What you will do: Pick out every row below that contains the word "icon" and copy each of those rows in full.

Records for the exercise:
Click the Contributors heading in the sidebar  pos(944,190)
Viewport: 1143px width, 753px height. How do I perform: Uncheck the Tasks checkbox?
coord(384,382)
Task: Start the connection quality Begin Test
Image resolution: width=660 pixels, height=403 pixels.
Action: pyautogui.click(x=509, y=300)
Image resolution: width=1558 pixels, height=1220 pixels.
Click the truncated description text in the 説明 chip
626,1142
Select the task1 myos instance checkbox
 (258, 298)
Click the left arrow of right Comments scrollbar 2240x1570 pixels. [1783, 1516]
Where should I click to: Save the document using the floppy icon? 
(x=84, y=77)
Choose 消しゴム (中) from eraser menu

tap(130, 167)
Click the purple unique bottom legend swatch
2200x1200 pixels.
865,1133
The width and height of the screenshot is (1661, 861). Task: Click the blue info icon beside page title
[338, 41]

The reply:
Where should I click to: Save the document using the floppy icon? 
The width and height of the screenshot is (1661, 861). Task: Click the blue info icon beside page title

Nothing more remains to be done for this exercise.